Do this:
Copy the items verbatim from the start through the line that contains "(x=723, y=259)", including both of those lines.

Material provided:
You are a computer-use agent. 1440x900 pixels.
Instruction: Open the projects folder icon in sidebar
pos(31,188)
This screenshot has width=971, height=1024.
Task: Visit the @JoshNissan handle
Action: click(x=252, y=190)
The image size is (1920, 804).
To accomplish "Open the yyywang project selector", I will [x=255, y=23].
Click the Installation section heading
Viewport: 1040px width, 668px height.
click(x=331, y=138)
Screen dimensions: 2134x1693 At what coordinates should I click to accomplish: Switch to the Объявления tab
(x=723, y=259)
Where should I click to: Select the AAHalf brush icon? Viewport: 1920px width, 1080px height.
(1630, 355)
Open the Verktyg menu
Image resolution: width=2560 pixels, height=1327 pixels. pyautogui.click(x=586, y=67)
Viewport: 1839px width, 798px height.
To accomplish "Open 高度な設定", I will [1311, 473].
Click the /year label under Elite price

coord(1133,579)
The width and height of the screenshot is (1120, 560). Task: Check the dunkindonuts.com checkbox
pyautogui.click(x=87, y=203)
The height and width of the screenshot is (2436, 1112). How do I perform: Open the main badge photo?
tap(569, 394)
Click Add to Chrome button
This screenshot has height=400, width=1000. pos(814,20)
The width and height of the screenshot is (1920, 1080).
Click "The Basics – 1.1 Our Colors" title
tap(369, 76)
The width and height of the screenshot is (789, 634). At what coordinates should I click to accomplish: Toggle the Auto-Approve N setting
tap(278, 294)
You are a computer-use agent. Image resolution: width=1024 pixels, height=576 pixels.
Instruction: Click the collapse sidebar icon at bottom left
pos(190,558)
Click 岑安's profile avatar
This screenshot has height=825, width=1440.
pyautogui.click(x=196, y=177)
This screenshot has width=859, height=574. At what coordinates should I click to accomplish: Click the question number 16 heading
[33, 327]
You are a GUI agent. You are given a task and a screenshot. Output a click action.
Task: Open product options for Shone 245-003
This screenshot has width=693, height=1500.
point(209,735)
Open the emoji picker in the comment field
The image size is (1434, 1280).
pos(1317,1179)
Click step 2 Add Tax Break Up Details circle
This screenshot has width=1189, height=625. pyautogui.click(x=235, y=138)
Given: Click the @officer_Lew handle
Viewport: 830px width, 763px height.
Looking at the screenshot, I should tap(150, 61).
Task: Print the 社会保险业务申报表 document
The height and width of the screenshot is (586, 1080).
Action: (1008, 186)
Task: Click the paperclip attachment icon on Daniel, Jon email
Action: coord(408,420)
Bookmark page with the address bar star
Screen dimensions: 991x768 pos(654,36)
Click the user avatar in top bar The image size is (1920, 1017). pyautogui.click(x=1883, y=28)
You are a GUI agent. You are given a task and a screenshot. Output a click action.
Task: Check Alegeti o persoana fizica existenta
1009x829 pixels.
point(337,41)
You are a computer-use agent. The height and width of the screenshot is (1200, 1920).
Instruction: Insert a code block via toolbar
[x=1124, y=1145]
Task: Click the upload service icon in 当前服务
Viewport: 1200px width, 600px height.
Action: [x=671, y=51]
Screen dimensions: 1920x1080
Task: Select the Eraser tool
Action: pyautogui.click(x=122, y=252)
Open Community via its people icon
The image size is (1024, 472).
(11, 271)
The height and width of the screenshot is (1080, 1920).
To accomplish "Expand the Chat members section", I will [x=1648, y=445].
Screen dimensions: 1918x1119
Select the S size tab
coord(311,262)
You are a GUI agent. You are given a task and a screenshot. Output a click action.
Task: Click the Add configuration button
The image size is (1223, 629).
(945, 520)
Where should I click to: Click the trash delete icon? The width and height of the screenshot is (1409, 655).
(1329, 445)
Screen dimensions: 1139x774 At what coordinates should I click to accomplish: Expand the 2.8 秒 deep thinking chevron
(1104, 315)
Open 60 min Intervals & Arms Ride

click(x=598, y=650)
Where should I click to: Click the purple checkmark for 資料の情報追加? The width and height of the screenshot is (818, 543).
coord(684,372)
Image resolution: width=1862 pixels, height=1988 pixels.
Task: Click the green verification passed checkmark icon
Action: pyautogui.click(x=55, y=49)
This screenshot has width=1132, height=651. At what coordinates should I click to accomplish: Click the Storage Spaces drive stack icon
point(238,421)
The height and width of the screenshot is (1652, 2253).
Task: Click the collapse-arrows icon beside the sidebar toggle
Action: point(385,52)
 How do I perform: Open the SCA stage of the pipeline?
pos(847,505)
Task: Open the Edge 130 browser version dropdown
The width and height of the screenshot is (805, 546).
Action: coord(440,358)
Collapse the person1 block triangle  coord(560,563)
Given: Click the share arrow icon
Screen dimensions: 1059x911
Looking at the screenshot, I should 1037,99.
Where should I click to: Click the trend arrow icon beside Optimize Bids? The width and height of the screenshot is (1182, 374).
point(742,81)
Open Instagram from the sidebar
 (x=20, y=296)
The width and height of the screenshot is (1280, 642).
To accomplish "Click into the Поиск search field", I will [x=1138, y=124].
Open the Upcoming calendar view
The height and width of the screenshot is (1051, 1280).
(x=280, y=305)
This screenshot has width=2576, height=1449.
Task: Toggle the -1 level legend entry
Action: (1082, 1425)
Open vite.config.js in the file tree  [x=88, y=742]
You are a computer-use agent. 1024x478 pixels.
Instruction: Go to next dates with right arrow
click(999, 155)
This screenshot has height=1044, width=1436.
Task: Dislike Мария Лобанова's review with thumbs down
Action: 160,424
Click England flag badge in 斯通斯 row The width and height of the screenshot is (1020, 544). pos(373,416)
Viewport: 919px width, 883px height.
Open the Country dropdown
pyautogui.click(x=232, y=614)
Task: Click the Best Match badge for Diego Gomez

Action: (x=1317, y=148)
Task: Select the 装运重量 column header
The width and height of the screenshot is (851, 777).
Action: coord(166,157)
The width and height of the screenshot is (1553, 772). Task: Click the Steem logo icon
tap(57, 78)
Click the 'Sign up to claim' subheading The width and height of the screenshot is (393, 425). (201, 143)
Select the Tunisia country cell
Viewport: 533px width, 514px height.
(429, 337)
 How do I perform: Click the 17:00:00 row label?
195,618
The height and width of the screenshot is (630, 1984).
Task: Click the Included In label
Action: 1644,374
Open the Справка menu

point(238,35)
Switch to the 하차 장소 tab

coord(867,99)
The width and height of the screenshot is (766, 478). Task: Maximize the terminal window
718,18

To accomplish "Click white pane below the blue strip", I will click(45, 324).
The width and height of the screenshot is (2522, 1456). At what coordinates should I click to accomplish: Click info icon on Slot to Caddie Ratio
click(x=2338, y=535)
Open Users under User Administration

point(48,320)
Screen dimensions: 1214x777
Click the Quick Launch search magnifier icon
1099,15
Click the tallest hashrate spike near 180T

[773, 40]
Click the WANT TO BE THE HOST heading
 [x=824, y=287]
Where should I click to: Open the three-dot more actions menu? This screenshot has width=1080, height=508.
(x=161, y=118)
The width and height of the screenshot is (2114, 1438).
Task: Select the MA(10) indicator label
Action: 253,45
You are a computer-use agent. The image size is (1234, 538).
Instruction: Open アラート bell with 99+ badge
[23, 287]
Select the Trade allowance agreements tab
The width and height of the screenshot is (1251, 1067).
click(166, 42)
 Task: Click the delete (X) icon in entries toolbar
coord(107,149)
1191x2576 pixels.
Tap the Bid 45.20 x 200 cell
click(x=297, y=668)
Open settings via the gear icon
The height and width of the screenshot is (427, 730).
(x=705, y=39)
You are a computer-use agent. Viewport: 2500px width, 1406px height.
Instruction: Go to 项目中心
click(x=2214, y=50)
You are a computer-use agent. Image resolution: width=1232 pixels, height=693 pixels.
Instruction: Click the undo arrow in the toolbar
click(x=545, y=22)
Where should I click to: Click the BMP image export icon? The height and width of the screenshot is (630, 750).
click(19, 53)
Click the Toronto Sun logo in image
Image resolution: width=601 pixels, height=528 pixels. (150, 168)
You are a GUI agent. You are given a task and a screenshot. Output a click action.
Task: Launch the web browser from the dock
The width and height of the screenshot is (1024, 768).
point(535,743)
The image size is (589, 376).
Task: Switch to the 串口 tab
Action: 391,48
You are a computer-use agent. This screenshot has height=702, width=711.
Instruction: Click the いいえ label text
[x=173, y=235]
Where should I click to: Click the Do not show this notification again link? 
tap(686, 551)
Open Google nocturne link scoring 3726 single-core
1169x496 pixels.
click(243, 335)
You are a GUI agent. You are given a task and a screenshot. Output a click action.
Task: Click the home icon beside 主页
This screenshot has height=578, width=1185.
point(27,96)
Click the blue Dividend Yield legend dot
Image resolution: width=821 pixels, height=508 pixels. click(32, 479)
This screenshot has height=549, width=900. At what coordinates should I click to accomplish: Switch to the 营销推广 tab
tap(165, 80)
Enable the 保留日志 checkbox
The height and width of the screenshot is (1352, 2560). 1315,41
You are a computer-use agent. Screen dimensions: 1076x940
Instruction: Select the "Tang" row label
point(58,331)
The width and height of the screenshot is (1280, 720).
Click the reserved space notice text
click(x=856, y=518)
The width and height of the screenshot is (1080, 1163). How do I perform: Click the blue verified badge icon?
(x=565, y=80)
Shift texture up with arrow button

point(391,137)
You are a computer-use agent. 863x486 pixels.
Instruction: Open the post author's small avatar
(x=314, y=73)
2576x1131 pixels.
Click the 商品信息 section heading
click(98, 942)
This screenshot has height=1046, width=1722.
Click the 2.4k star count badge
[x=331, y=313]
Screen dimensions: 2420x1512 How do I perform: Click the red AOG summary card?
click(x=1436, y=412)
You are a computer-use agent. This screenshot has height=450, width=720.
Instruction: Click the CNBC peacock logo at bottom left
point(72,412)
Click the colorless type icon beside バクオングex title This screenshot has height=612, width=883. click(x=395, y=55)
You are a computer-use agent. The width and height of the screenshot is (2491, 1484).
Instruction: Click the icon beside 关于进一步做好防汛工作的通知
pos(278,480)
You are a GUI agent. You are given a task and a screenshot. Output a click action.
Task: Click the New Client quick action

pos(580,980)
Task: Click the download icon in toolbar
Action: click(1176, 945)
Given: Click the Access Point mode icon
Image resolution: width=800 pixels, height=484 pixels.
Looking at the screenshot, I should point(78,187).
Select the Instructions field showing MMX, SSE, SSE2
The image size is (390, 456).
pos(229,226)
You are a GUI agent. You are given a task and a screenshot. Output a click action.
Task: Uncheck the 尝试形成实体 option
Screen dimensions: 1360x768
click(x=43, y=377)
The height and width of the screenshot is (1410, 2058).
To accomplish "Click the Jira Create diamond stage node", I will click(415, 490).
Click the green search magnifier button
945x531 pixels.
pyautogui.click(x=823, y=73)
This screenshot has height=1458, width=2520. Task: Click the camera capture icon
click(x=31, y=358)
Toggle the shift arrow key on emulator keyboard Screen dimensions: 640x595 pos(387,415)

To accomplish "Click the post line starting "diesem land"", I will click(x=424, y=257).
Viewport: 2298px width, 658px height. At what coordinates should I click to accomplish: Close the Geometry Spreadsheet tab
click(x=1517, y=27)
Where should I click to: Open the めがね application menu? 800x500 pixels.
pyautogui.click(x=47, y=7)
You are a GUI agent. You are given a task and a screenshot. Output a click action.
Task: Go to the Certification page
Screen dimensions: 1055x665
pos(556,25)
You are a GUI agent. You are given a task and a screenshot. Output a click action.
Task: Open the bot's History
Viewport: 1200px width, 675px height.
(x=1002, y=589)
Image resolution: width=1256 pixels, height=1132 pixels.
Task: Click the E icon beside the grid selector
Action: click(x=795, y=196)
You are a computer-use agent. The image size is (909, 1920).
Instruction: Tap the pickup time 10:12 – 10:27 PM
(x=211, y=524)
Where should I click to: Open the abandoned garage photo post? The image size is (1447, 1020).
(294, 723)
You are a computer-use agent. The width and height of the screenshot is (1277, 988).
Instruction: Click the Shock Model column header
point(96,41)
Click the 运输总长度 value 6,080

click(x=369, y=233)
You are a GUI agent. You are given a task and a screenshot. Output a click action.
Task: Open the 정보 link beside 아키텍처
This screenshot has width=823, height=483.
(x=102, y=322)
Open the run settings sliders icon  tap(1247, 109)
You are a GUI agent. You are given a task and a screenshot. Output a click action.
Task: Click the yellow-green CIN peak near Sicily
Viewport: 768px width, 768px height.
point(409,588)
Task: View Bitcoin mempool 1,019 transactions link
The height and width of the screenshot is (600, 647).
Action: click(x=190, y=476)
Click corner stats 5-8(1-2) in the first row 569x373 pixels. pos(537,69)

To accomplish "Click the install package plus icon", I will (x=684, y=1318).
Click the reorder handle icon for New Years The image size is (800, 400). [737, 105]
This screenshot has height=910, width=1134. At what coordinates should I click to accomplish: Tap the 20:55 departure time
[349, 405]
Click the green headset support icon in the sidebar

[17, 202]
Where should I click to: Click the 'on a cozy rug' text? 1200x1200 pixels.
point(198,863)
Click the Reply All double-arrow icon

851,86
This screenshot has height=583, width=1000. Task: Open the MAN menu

Answer below:
You are a computer-use agent. 1440x900 pixels.
Instruction: Open the projects folder icon in sidebar
pos(31,188)
This screenshot has width=971, height=1024.
Task: Visit the @JoshNissan handle
Action: click(x=252, y=190)
The image size is (1920, 804).
To accomplish "Open the yyywang project selector", I will [x=255, y=23].
Click the Installation section heading
Viewport: 1040px width, 668px height.
click(x=331, y=138)
Screen dimensions: 2134x1693 At what coordinates should I click to accomplish: Switch to the Объявления tab
(x=723, y=259)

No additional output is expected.